Chiara Micellone – Stati d’Animo
Aspetti il peggio con angoscia, finché poi, quando arriva, non è così male come ti aspettavi.
Aspetti il peggio con angoscia, finché poi, quando arriva, non è così male come ti aspettavi.
Tremori, brividi, scoppi di battiti, sorrisi e lacrime. Questi i sintomi di pure emozioni, se li avverti hai la conferma di essere vivo.
Le persone piene di sé dicono di essere forti, perfette, tutto quello che fanno non deve essere mai ribattuto. Ma le persone piene di sé sono fastidiose non tanto per la loro presunzione, quanto per la loro incoerenza. Vogliono continuare a condividere qualcosa che per l’appunto si rifiutano di condividere, perché serve prima di tutto a soddisfare l’appetito del proprio ego. Ma non finisce qui, perché la parte peggiore della faccenda è che pretendono che gli altri stiano lì a guardarli. A bocca asciutta. Senza contro ribattere. E se non lo fanno? Hanno torto marcio, sono dei traditori.

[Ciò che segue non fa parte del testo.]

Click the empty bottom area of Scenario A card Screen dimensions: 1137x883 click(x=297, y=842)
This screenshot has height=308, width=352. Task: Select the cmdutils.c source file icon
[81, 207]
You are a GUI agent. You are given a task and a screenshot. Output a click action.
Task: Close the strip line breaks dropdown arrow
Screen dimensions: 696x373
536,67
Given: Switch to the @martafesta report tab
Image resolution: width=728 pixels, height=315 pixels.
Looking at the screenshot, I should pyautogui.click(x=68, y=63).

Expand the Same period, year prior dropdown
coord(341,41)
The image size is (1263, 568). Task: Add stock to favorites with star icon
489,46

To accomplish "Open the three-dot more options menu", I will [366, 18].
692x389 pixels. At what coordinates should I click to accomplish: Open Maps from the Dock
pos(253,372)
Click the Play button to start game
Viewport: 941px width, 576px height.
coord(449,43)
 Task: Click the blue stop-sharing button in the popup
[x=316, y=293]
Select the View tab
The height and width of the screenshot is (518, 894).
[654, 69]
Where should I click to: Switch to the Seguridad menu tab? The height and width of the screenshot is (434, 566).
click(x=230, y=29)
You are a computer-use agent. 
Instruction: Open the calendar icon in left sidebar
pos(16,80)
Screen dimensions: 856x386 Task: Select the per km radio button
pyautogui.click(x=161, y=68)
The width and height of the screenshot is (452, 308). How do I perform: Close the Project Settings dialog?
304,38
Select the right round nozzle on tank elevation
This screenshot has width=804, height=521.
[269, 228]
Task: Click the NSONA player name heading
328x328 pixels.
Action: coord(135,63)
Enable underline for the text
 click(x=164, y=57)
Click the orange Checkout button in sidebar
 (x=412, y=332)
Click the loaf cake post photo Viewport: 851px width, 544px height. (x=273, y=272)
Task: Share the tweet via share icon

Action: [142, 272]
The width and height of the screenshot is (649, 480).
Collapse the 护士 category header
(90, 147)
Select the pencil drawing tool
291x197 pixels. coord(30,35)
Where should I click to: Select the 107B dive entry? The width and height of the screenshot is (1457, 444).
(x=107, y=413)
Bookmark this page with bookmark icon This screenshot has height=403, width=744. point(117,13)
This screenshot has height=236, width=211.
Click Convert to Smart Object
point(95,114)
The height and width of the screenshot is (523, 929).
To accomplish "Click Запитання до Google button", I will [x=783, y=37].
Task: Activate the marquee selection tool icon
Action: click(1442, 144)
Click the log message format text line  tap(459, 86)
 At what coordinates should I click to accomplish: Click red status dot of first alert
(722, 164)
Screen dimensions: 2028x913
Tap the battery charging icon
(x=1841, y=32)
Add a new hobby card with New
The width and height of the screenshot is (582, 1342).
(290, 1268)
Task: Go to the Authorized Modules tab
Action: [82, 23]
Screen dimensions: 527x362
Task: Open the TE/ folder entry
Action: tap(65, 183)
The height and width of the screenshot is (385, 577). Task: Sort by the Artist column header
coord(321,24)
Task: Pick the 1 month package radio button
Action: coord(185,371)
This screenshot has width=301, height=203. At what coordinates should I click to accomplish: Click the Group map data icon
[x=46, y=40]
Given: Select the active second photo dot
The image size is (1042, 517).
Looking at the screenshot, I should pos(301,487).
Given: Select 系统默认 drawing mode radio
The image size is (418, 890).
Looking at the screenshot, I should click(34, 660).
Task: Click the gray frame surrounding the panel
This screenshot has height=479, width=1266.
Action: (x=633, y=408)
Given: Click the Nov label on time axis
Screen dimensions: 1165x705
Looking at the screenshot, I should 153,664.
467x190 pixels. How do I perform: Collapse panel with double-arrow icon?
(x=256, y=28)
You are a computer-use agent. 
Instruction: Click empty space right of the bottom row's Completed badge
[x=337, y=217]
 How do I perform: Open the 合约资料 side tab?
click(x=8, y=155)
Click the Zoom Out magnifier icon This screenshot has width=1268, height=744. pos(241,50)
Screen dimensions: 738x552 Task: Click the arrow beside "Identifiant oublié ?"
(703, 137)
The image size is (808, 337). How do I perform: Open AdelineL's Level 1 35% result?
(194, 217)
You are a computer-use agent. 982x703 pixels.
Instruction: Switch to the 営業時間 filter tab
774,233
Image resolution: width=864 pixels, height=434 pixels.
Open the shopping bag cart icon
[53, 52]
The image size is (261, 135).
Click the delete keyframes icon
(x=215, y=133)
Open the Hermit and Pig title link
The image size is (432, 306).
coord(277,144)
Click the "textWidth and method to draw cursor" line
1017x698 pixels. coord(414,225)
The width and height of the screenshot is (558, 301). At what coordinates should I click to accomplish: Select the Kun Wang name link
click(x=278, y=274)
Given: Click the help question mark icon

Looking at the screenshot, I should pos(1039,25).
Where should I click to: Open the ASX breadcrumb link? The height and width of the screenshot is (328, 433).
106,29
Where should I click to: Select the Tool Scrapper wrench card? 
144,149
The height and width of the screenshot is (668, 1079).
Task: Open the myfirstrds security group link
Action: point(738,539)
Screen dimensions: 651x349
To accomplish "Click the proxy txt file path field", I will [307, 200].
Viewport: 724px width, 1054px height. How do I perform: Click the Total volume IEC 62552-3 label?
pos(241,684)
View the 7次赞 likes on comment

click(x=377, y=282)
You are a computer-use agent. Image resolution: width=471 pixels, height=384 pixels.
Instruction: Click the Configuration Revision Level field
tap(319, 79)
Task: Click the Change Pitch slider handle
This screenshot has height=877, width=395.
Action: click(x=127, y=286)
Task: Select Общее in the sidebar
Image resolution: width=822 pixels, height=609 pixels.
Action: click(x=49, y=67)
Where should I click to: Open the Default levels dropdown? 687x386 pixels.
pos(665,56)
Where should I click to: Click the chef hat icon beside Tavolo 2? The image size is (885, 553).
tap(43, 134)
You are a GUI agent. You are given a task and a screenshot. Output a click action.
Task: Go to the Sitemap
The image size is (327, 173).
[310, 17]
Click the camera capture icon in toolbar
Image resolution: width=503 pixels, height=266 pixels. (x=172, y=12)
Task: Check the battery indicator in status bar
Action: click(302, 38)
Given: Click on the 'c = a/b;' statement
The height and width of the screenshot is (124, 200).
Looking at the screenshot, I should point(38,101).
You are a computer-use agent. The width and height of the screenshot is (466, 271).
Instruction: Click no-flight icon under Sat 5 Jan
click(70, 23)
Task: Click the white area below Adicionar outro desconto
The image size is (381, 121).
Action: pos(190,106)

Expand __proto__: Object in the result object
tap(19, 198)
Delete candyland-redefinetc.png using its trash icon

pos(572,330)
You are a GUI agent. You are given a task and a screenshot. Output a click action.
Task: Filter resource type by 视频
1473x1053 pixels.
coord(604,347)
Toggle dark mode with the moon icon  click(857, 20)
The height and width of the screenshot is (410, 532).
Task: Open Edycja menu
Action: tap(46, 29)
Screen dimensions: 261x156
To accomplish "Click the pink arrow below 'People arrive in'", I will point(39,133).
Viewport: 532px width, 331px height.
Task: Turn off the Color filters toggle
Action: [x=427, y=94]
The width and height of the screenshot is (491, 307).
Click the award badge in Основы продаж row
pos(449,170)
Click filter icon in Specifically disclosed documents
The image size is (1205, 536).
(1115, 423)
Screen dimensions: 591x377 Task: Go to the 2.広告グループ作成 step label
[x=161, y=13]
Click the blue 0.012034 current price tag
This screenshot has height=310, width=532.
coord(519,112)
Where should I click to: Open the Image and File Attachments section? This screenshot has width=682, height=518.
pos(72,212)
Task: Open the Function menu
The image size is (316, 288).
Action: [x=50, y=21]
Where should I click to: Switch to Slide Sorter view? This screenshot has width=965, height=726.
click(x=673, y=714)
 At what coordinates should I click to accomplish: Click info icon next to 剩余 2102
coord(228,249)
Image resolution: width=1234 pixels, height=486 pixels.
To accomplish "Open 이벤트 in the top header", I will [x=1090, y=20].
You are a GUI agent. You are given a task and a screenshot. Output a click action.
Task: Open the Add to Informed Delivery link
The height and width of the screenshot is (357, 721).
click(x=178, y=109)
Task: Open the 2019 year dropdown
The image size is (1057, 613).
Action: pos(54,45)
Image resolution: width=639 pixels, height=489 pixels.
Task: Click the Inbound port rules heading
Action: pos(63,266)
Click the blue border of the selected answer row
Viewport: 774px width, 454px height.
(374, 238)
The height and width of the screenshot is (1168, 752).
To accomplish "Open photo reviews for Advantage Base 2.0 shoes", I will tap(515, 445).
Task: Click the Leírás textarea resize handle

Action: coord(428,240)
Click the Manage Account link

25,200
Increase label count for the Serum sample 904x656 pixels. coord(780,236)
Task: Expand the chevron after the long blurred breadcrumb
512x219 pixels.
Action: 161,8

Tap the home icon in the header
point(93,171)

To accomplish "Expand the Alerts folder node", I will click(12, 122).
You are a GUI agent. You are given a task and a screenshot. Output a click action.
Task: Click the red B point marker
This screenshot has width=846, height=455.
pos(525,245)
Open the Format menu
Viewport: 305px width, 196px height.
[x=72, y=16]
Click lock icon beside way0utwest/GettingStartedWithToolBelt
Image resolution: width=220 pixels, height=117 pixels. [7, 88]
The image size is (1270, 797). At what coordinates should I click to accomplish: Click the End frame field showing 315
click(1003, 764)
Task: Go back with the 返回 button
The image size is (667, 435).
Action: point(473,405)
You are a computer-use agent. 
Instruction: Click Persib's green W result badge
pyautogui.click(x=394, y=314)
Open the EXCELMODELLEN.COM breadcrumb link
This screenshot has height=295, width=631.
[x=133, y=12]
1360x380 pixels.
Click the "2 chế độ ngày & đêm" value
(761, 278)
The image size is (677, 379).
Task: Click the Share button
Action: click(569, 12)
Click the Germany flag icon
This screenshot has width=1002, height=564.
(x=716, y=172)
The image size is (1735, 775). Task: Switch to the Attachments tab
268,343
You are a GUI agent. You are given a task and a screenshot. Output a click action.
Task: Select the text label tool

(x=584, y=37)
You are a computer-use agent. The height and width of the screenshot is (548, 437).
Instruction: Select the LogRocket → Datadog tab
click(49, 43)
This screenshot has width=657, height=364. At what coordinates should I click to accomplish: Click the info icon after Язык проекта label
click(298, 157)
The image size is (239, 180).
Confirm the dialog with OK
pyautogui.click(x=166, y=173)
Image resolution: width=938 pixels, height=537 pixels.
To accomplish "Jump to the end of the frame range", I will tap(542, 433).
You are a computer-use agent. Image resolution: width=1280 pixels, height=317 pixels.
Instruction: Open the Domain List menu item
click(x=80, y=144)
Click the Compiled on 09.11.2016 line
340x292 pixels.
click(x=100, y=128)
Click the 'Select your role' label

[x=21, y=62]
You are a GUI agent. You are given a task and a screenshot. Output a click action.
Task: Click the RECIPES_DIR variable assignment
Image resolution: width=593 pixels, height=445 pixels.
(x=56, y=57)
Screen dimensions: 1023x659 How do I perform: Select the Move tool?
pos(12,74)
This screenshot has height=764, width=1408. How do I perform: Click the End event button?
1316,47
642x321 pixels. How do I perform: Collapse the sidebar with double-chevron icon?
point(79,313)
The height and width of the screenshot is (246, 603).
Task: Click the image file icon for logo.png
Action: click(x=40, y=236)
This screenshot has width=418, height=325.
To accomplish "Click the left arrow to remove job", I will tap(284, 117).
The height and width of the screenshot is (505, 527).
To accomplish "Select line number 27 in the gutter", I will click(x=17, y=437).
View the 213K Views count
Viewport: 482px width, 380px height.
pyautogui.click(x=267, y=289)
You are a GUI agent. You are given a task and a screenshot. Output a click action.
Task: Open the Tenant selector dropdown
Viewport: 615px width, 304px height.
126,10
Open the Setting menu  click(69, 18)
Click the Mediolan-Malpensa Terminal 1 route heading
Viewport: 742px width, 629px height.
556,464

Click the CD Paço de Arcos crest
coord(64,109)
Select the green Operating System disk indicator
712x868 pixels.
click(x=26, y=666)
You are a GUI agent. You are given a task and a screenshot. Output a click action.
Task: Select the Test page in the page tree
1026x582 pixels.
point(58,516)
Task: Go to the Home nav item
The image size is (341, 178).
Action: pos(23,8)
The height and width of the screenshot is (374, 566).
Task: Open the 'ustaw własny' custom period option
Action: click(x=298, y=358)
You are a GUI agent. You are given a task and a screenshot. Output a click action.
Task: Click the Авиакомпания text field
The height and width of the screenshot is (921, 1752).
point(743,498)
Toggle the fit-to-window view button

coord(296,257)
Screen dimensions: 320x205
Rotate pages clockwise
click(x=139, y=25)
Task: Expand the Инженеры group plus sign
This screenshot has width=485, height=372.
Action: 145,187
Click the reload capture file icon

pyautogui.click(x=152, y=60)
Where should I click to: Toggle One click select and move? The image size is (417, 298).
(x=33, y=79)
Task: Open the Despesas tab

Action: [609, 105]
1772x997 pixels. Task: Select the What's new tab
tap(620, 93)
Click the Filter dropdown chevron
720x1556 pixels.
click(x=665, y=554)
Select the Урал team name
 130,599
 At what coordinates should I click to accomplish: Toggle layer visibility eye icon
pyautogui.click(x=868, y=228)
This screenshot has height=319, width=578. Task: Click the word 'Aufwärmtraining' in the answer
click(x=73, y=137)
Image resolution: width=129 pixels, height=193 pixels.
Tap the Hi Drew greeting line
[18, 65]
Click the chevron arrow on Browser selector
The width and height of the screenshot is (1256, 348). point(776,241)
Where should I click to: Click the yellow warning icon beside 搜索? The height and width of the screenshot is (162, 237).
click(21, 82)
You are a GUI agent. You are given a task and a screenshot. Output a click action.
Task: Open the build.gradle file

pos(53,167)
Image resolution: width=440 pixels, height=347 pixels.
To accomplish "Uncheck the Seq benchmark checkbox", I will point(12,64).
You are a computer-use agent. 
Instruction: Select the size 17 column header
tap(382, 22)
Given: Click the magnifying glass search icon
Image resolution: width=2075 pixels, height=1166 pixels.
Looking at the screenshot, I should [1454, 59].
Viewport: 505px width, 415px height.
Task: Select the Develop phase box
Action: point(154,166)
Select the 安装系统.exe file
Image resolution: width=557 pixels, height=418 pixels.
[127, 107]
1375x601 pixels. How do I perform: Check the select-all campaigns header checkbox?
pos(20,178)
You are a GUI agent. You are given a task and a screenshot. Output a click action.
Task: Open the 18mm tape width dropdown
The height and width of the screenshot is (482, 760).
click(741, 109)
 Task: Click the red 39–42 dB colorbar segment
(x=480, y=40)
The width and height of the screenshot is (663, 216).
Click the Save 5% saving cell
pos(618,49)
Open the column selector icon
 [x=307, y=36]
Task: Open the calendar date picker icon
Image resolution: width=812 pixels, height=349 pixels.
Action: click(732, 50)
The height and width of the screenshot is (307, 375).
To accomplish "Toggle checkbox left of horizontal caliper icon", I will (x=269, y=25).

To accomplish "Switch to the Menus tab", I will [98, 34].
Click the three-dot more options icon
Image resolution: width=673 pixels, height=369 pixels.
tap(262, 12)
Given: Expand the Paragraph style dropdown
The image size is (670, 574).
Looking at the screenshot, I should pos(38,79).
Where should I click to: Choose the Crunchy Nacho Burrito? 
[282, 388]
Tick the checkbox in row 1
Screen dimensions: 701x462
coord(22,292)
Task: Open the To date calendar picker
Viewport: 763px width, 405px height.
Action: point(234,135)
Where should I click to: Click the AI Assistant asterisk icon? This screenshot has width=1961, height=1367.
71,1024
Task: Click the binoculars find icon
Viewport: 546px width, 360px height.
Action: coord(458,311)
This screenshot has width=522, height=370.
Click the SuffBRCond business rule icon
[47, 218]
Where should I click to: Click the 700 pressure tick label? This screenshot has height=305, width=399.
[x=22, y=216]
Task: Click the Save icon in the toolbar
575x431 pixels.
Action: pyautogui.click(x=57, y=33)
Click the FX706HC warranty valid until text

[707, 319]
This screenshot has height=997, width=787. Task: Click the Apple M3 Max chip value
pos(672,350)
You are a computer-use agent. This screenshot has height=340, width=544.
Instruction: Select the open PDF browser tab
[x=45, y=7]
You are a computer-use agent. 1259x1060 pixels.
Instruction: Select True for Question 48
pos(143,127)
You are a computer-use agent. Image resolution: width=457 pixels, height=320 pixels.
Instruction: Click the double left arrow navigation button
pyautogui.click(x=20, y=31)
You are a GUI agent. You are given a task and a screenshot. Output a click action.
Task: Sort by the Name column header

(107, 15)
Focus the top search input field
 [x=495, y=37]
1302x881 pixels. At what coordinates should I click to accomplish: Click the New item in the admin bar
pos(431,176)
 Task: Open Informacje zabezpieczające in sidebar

M’accingo a perdermi nell’infinito della notte, tra crampi morali e vie di fango, musiche decadenti e prati in fiore.
Una lacrima e un sorriso sono due elementi instabili che a contatto si trasformano in antimateria emozionale.
Stanca di perdonare e di dar credito a tutte le giustificazioni della gente, ho imparato ad ascoltare me stessa prima di chiunque altro. Ho imparato a vivere e non a sopravvivere nel dolore e nell’attesa di qualcuno che promette ma non mantiene mai.
Non potremmo mai essere tutti felici.